══ Given information

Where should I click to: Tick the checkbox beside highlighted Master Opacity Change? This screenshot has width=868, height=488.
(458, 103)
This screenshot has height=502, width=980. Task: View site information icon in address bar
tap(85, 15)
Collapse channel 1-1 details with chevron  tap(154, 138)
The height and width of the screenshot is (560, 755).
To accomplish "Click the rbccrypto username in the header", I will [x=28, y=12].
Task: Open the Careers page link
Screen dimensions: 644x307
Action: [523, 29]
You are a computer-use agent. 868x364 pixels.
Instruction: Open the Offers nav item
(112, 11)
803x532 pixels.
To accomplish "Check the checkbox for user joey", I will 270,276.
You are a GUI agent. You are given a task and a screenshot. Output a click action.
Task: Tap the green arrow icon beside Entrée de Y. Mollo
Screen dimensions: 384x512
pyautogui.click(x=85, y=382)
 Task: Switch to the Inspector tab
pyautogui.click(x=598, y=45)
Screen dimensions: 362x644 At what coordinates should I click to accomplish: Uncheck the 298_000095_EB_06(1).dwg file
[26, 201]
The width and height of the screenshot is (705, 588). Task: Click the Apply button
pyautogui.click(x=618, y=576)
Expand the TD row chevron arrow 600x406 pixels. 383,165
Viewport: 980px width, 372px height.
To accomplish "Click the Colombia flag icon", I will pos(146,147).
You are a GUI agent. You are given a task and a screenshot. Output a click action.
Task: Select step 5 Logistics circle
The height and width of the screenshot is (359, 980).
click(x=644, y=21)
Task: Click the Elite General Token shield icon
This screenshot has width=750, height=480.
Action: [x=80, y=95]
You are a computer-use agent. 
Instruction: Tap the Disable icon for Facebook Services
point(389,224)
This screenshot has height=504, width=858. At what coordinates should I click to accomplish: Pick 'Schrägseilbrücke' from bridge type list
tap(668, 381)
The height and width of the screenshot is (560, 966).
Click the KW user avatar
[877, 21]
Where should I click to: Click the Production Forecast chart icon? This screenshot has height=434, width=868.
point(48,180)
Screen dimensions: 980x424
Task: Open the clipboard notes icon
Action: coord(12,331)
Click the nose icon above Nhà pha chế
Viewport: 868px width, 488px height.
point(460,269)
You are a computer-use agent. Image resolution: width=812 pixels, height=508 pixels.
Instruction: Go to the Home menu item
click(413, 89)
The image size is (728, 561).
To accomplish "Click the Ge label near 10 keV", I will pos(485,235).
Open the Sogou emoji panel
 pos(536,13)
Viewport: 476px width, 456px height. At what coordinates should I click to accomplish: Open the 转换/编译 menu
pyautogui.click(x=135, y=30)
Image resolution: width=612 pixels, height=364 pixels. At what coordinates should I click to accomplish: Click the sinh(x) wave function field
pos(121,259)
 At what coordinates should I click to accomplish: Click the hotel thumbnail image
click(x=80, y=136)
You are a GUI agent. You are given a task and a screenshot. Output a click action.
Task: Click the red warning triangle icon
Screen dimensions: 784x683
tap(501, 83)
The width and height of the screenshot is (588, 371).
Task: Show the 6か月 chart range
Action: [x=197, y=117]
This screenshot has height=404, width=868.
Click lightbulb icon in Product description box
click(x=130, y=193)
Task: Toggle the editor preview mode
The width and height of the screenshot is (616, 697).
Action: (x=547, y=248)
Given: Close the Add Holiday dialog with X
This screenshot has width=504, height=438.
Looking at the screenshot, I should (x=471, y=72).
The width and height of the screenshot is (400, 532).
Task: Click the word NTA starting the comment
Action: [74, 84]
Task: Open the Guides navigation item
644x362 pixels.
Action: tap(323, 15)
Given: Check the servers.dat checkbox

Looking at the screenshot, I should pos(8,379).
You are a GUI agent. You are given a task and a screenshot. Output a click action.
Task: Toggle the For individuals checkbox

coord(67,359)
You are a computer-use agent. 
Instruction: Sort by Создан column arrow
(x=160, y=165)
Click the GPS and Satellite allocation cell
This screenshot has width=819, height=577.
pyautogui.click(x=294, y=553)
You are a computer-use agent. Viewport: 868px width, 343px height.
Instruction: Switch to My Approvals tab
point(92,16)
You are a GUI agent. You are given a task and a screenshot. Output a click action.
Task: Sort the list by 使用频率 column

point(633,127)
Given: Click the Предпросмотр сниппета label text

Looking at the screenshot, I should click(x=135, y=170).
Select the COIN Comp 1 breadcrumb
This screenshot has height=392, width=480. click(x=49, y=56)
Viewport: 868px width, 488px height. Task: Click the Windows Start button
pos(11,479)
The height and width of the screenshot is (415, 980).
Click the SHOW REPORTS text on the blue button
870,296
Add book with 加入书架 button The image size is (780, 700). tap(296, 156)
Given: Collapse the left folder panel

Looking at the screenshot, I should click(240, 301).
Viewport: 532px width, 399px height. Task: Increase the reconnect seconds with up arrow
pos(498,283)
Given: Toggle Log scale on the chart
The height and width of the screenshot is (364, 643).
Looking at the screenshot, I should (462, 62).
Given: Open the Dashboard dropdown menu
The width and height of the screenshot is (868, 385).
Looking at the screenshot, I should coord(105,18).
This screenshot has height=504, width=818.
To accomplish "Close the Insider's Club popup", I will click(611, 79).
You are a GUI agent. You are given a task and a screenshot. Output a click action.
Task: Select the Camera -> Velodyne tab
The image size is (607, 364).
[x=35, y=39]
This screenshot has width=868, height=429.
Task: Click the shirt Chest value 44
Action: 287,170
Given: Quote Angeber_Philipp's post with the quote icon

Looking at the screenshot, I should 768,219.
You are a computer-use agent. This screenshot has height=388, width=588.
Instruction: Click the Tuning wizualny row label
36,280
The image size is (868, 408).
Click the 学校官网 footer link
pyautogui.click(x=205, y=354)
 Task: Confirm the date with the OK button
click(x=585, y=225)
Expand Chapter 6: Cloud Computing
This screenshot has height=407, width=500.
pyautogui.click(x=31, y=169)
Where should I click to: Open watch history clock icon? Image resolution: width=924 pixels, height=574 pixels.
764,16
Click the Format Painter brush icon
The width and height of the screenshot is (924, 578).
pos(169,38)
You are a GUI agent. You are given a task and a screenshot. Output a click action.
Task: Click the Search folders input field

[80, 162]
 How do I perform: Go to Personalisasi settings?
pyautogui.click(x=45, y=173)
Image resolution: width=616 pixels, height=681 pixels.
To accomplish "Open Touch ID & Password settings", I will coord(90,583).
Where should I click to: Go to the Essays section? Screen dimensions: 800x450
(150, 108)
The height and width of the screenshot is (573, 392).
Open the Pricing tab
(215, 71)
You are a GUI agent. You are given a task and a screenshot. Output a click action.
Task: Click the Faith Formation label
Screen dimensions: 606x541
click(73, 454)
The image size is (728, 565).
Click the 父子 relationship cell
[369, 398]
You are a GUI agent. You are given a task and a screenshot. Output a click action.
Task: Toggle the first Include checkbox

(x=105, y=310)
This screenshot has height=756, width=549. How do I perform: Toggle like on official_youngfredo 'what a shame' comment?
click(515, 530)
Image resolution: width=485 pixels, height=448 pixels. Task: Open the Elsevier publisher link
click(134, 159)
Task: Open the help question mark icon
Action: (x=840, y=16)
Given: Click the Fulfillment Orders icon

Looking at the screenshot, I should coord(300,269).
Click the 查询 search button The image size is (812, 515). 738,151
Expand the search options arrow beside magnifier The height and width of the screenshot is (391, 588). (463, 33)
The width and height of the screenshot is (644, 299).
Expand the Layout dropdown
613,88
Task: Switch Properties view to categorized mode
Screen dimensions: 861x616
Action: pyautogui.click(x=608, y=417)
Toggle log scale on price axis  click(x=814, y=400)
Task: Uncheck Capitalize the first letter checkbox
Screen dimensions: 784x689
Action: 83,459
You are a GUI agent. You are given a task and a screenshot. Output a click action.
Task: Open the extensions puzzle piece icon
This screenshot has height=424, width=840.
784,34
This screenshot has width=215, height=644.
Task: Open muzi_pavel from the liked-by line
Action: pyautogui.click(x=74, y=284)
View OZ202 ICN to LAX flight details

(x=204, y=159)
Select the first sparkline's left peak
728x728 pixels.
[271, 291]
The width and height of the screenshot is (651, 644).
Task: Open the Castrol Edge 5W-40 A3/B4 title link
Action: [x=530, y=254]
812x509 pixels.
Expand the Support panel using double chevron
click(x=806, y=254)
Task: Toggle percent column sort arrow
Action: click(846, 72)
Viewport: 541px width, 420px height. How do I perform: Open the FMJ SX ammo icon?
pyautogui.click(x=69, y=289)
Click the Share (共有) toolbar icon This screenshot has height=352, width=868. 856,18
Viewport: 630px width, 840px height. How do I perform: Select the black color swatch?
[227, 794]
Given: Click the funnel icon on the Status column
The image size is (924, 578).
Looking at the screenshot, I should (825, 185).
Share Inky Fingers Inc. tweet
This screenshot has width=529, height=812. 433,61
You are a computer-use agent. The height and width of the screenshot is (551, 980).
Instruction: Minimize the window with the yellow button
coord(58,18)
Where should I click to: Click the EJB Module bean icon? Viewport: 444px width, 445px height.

════

• _What the exercise asks_:
Please copy the lines in the records above between the one holding "Click the 父子 relationship cell" and the one holding "Task: Open the extensions puzzle piece icon", inclusive, exactly and with no other line.

• _Solution_:
Click the 父子 relationship cell
[369, 398]
You are a GUI agent. You are given a task and a screenshot. Output a click action.
Task: Toggle the first Include checkbox

(x=105, y=310)
This screenshot has height=756, width=549. How do I perform: Toggle like on official_youngfredo 'what a shame' comment?
click(515, 530)
Image resolution: width=485 pixels, height=448 pixels. Task: Open the Elsevier publisher link
click(134, 159)
Task: Open the help question mark icon
Action: (x=840, y=16)
Given: Click the Fulfillment Orders icon

Looking at the screenshot, I should coord(300,269).
Click the 查询 search button The image size is (812, 515). 738,151
Expand the search options arrow beside magnifier The height and width of the screenshot is (391, 588). (463, 33)
The width and height of the screenshot is (644, 299).
Expand the Layout dropdown
613,88
Task: Switch Properties view to categorized mode
Screen dimensions: 861x616
Action: pyautogui.click(x=608, y=417)
Toggle log scale on price axis  click(x=814, y=400)
Task: Uncheck Capitalize the first letter checkbox
Screen dimensions: 784x689
Action: 83,459
You are a GUI agent. You are given a task and a screenshot. Output a click action.
Task: Open the extensions puzzle piece icon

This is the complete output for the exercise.